Hier der Klappentext für einen Einblick: „Herr Anders wünscht sich eine Freundin. Aber das ist gar nicht so einfach. Denn Herr Anders ist anders: er duscht morgens mit Himbeersirup, isst gern Telefon mit Quark und geht mit seiner Schnecke spazieren. Doch dann lernt Herr Anders eine Frau kennen, die genauso besonders ist, wie er selbst.“ … und die ihm seine Lieblingsspeise kocht.In dieser Geschichte stecken Klischees ohne Ende: die beiden verlieben sich auf den ersten Blick, die Frau erlöst den Mann aus seiner Traurigkeit und bringt mit ihrem geblümten Kleid neue Freude in sein Leben.
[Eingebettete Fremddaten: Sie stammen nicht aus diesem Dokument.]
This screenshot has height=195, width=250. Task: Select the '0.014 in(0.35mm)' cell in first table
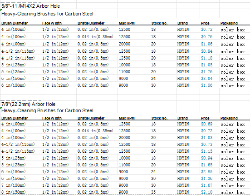[95, 37]
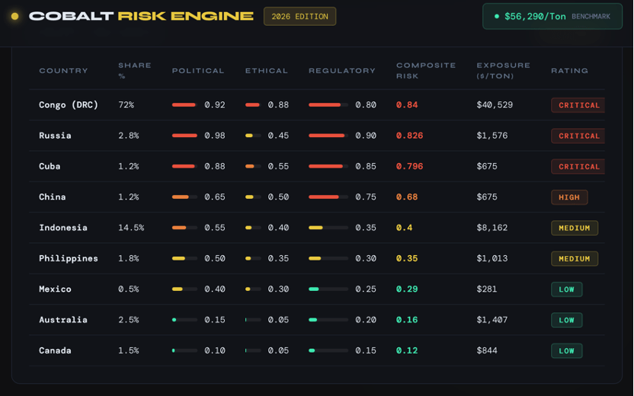Click the green benchmark status dot
Image resolution: width=634 pixels, height=396 pixels.
497,16
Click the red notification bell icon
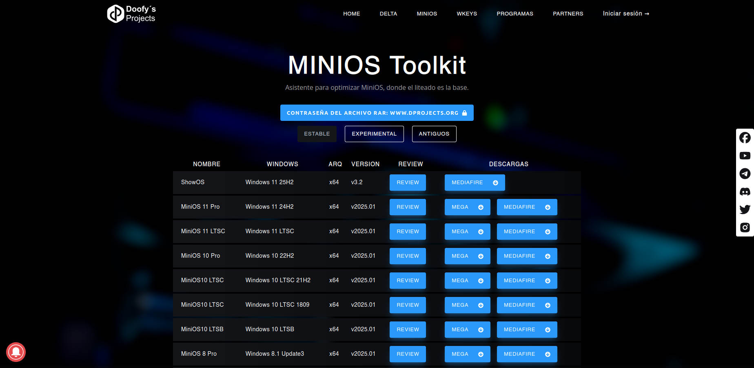754x368 pixels. click(16, 352)
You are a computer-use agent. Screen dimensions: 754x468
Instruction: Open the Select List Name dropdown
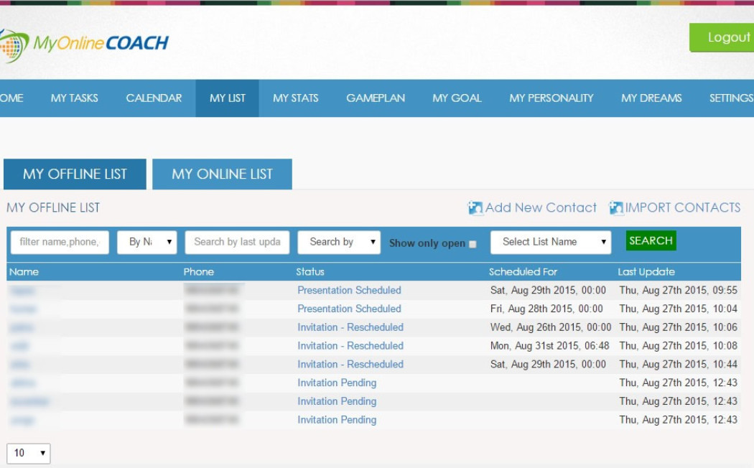coord(550,243)
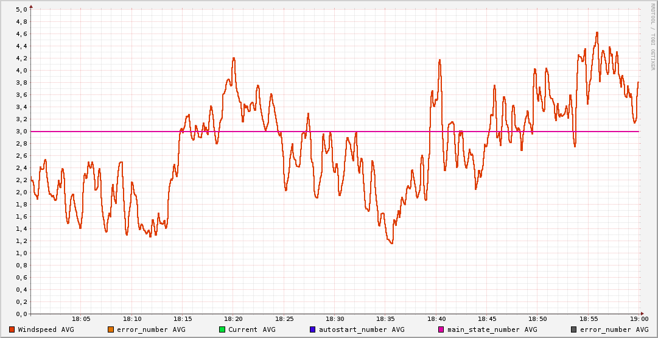
Task: Click the 0,0 value on y-axis
Action: tap(21, 314)
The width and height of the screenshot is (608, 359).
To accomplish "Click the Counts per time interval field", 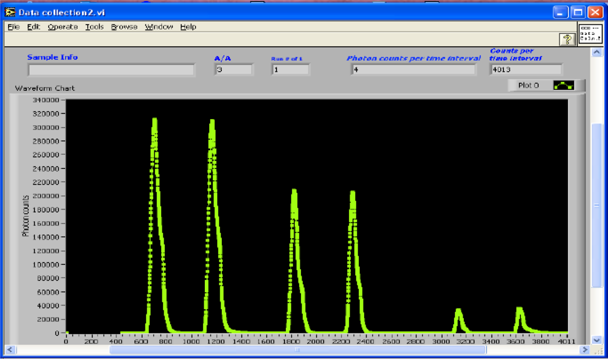I will [526, 70].
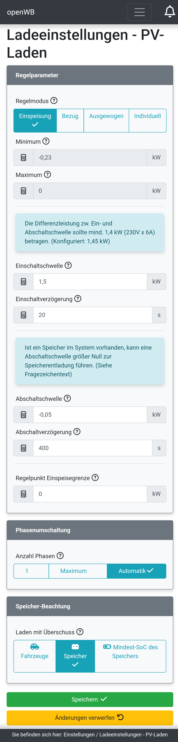Image resolution: width=178 pixels, height=742 pixels.
Task: Click Speichern to save settings
Action: click(x=90, y=699)
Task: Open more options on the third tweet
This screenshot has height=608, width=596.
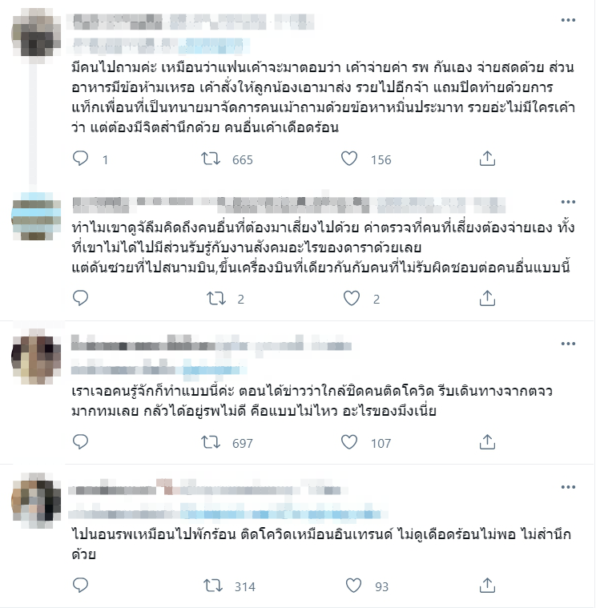Action: [x=568, y=344]
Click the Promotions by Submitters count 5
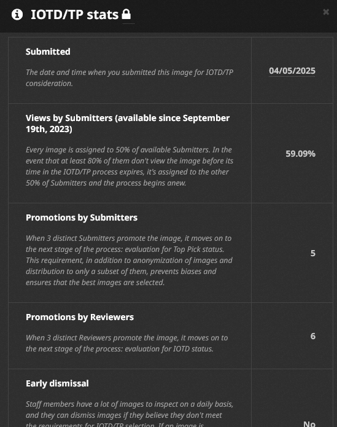Viewport: 337px width, 427px height. pyautogui.click(x=313, y=253)
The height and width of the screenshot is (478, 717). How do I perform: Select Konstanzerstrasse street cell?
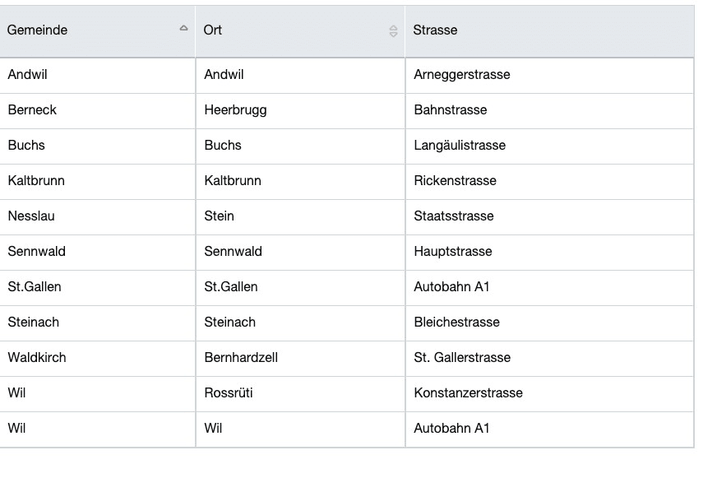[x=549, y=394]
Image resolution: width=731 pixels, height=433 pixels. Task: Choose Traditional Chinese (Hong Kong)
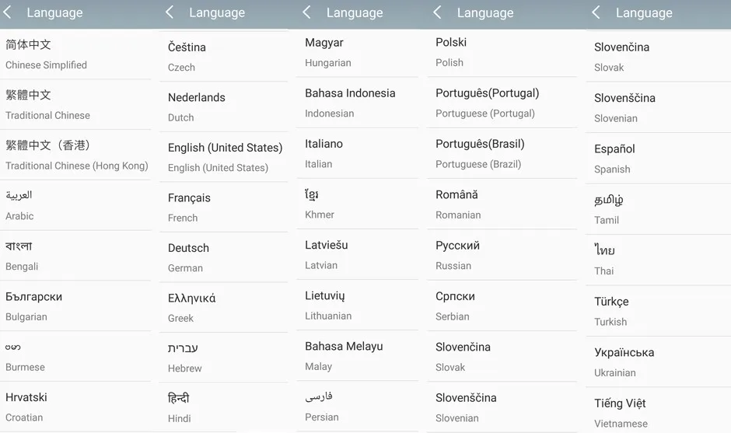[x=76, y=155]
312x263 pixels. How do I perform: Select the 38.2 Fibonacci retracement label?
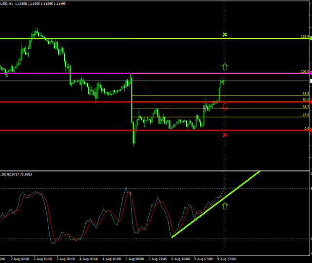[306, 106]

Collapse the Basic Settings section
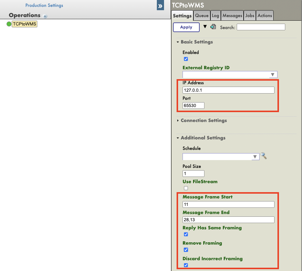197,42
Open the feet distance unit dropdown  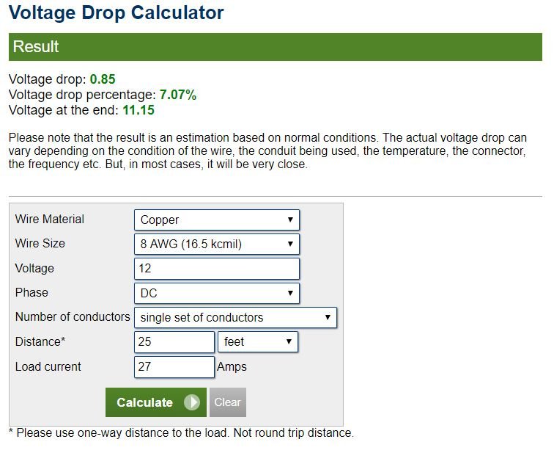tap(258, 341)
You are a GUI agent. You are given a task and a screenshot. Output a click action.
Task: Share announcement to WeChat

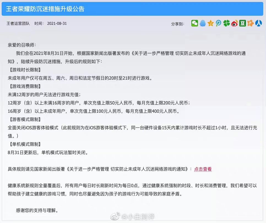pyautogui.click(x=195, y=23)
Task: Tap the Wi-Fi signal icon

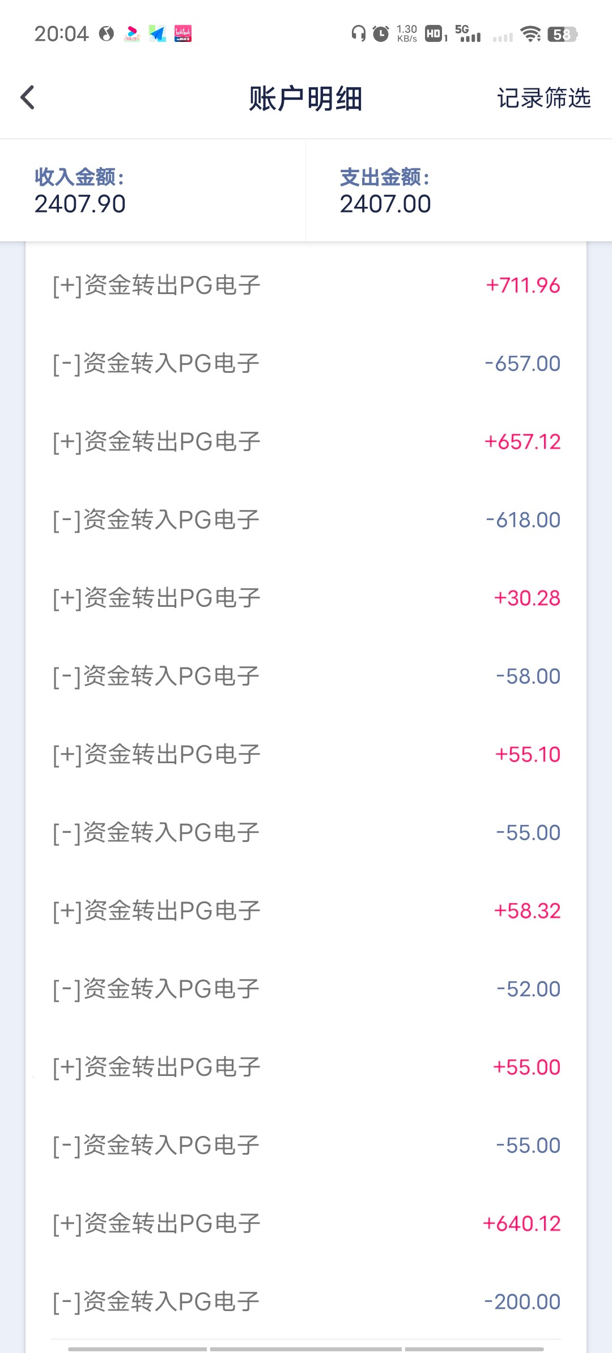Action: point(530,34)
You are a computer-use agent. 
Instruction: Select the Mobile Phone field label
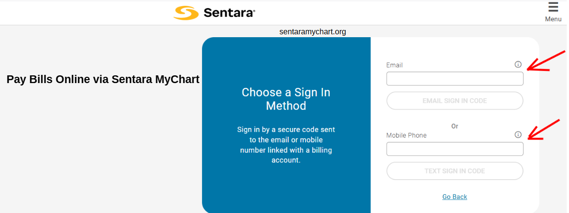407,135
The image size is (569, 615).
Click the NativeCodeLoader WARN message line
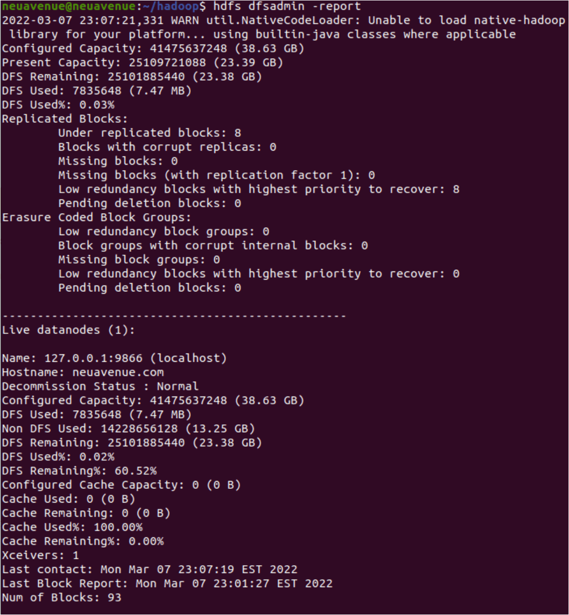[283, 27]
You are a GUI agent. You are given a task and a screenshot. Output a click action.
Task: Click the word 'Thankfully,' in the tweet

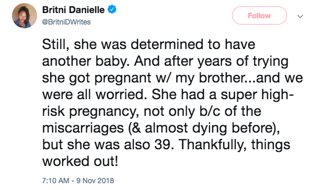pos(213,145)
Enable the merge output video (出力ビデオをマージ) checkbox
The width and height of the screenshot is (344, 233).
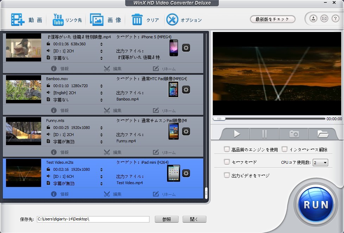pos(227,175)
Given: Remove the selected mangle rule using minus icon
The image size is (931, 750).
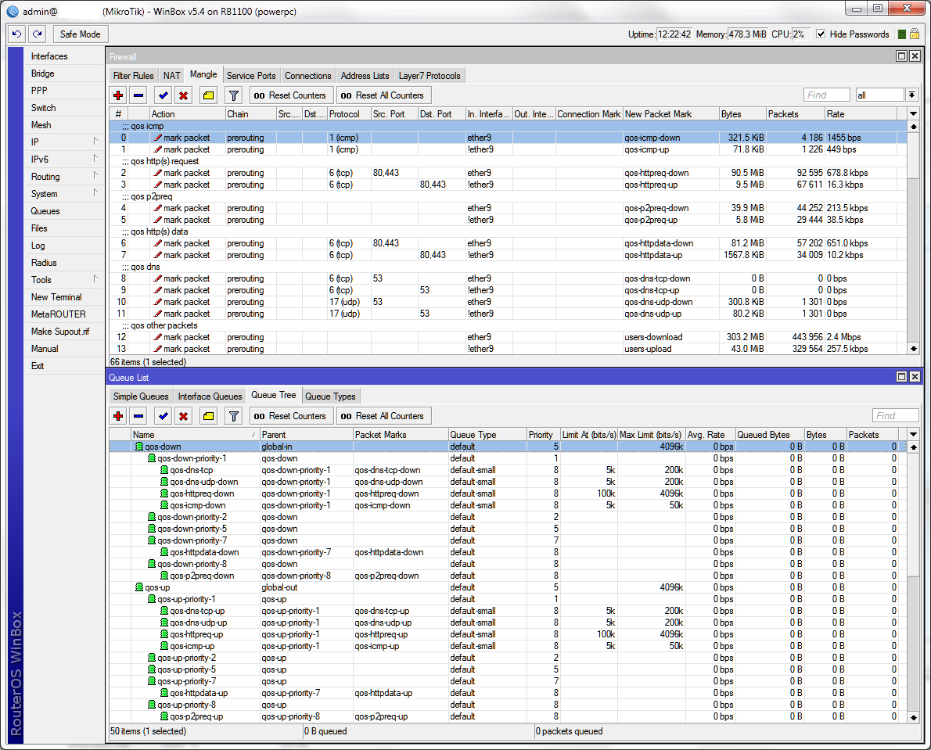Looking at the screenshot, I should pyautogui.click(x=139, y=95).
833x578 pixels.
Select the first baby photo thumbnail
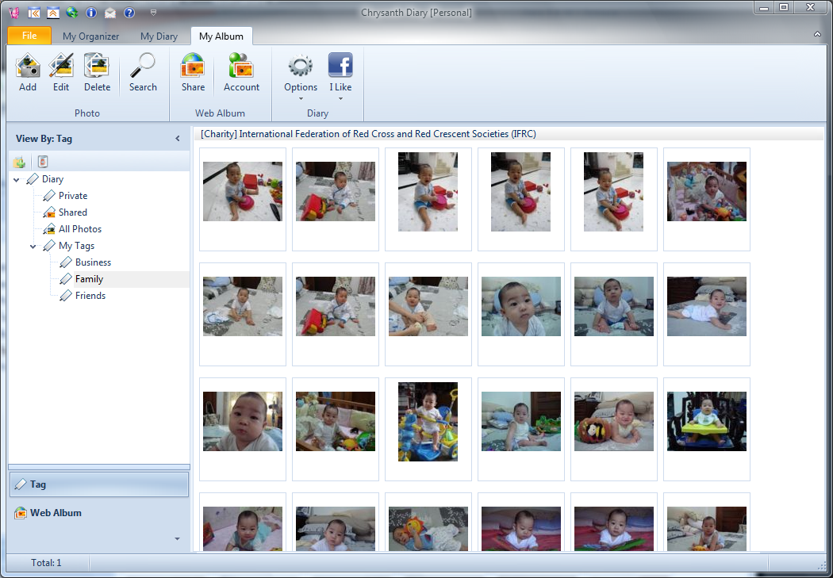tap(243, 192)
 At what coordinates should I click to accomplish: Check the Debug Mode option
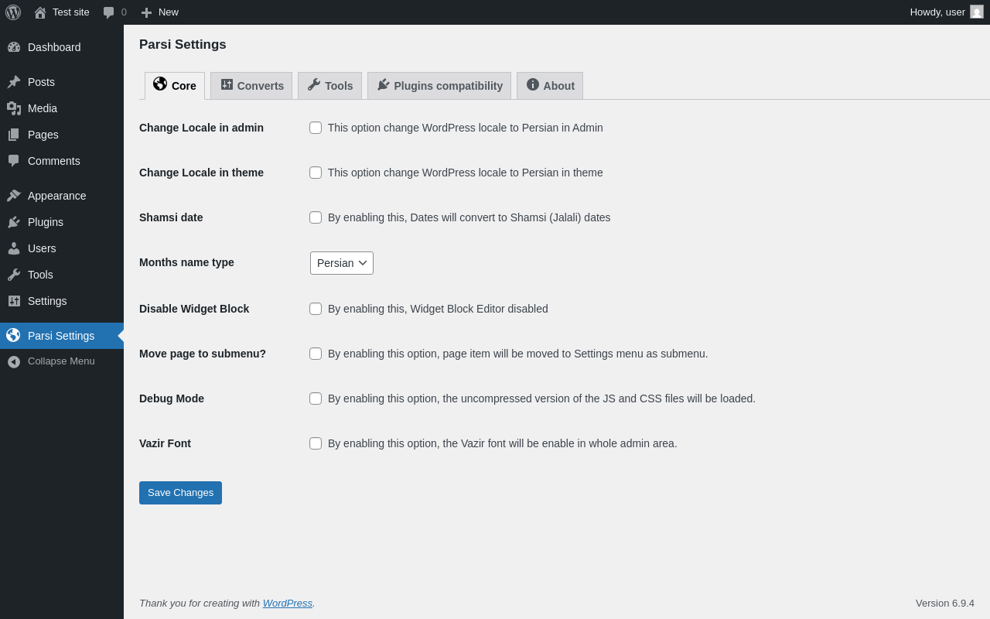click(316, 398)
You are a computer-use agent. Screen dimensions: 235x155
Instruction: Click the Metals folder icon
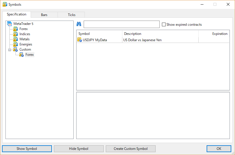[x=15, y=39]
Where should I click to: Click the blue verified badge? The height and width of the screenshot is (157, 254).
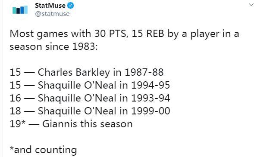(x=70, y=6)
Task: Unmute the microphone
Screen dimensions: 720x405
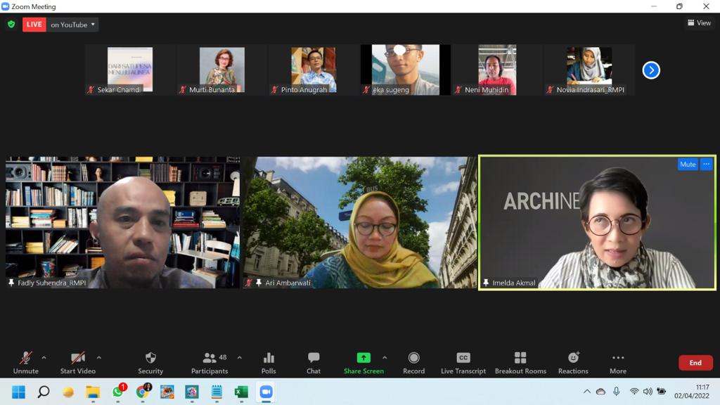Action: pyautogui.click(x=26, y=358)
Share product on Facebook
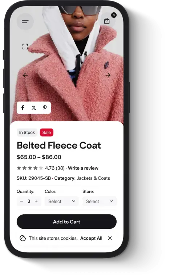170x276 pixels. (23, 108)
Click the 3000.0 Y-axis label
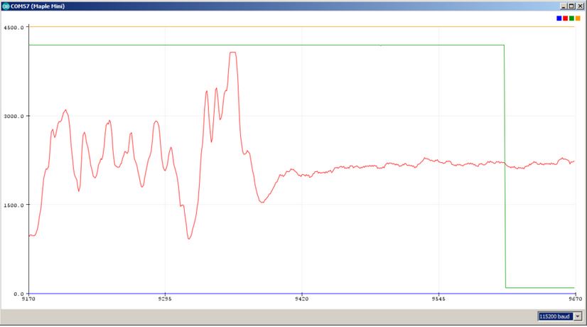Image resolution: width=587 pixels, height=327 pixels. (14, 116)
Eine merkwürdige Position nehmen dabei die Illustrationen ein: Die Figuren sehen mit ihren großflächigen Gesichtern wirklich zauberhaft aus und haben auch mich zuerst sehr angesprochen. Auf den zweiten Blick merkt man aber, dass Sie jedoch den sehr niedlichen Eindruck verstärken, der das Buch wie Kitsch wirken lässt. Hier ist alles viel zu dick aufgetragen, fehlen nur noch die rosaroten Wolken. Und worin der Witz und Humor der Geschichte bestehen soll, hat sich mir beim besten Willen nicht erschlossen.

Mein Fazit: Die Thematik scheint mir für Kinder nicht geeignet. (minus) Ich habe nicht verstanden, warum das Buch lustig sein könnte. (minus)

Eva Schatz und  Stefanie Reich: Herr Anders. Tulipan Verlag 2011. ab 4 Jahren. 14,95 Euro.